Ele complementou, durante entrevista a emissoras de rádio no programa Bom Dia, Ministro, da Empresa Brasil de Comunicação (EBC): "Com isso, a votação se torna compulsória em até 45 dias. É o que prevê a legislação, é a regra."
Boulos detalhou que a iniciativa legislativa de urgência do governo contemplará três pilares fundamentais: a extinção da jornada de trabalho 6x1, a adoção de um modelo de até 5x2 e a diminuição da carga horária de 44 para 40 horas semanais, sem qualquer prejuízo salarial.
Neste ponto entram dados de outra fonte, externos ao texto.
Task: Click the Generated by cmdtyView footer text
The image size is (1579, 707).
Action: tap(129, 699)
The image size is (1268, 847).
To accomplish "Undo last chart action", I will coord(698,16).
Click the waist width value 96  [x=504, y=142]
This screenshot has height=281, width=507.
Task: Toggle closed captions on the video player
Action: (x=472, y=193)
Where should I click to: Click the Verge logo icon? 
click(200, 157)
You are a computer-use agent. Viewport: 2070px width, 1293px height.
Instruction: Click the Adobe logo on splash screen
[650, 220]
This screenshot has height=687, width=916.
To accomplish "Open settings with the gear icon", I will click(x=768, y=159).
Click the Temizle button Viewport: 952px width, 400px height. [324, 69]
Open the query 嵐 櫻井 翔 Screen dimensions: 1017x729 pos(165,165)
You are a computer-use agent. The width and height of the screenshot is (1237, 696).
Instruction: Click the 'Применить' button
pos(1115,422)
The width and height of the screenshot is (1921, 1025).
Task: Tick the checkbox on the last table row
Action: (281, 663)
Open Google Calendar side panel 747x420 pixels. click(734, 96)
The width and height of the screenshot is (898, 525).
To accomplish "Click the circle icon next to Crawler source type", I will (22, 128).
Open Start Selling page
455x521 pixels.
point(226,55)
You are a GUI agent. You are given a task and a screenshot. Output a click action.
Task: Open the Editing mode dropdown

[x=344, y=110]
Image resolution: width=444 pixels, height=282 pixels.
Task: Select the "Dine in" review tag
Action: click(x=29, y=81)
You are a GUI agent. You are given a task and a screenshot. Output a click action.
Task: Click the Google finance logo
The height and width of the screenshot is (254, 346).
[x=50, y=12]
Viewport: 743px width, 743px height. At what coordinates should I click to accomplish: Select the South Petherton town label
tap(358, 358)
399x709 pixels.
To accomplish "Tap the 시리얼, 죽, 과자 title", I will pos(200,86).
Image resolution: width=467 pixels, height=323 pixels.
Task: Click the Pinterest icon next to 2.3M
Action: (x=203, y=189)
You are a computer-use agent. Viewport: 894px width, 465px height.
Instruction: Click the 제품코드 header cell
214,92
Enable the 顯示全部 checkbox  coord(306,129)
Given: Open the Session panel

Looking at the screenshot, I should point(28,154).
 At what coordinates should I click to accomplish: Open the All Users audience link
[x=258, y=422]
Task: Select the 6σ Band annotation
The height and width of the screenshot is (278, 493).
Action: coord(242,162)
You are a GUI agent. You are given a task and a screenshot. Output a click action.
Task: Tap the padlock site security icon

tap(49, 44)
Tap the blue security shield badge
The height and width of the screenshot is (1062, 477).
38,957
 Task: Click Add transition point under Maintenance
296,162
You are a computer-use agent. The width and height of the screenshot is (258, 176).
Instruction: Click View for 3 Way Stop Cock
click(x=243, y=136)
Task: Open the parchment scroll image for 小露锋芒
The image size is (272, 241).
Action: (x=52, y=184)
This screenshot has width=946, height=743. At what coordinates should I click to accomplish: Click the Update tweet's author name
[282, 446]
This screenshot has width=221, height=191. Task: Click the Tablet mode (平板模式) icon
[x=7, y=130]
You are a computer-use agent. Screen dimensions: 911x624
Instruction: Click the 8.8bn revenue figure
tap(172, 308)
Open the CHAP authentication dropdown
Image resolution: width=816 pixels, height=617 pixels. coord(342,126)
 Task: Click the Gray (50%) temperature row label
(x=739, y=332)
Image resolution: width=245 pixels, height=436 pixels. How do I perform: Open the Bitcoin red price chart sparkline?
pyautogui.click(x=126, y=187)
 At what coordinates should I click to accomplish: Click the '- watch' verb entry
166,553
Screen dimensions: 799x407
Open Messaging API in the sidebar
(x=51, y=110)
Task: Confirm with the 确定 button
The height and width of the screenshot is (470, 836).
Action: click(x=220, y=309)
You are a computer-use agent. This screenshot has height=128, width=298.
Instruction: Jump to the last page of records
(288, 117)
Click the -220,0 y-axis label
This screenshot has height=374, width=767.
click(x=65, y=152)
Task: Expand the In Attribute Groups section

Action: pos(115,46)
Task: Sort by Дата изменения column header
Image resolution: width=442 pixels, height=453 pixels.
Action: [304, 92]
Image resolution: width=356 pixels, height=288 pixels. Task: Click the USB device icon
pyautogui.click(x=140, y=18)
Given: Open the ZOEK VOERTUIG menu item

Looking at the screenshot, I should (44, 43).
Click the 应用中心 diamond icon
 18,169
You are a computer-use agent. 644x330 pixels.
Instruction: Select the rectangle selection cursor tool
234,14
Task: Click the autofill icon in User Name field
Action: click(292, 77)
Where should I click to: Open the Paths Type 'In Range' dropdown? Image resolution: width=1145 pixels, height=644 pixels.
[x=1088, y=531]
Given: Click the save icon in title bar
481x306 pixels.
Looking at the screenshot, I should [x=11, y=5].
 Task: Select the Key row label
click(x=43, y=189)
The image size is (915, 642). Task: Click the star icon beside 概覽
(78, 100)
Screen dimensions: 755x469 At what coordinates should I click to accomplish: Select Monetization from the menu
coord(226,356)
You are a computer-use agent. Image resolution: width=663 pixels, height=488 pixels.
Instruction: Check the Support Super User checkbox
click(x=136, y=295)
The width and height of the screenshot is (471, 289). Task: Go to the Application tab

"Esses são os pilares. Respeitamos o processo legislativo, mas permitir a procrastinação é outra questão. Se isso ocorrer, o presidente enviará o projeto com urgência. A Câmara terá 45 dias para votá-lo, sob pena de travar a pauta, e o Senado terá o mesmo prazo", explicou.
O ministro enfatizou que, dessa forma, "a estratégia de Valdemar Costa Neto [presidente do PL] e dos bolsonaristas, bem como do lobby das elites, será frustrada. Se a intenção era evitar a votação, agora ela será inevitável. E quem se opuser terá de registrar seu voto e justificar à sociedade por que não deseja que os trabalhadores brasileiros tenham mais tempo com suas famílias."
Entenda
A Proposta de Emenda Constitucional (PEC) nº 8/2025, que aborda o fim da escala 6x1, foi protocolada na Câmara dos Deputados em fevereiro do ano anterior. O texto, assinado por 226 parlamentares, tem como autora e primeira signatária a deputada Erika Hilton (PSOL/SP), correligionária de Boulos.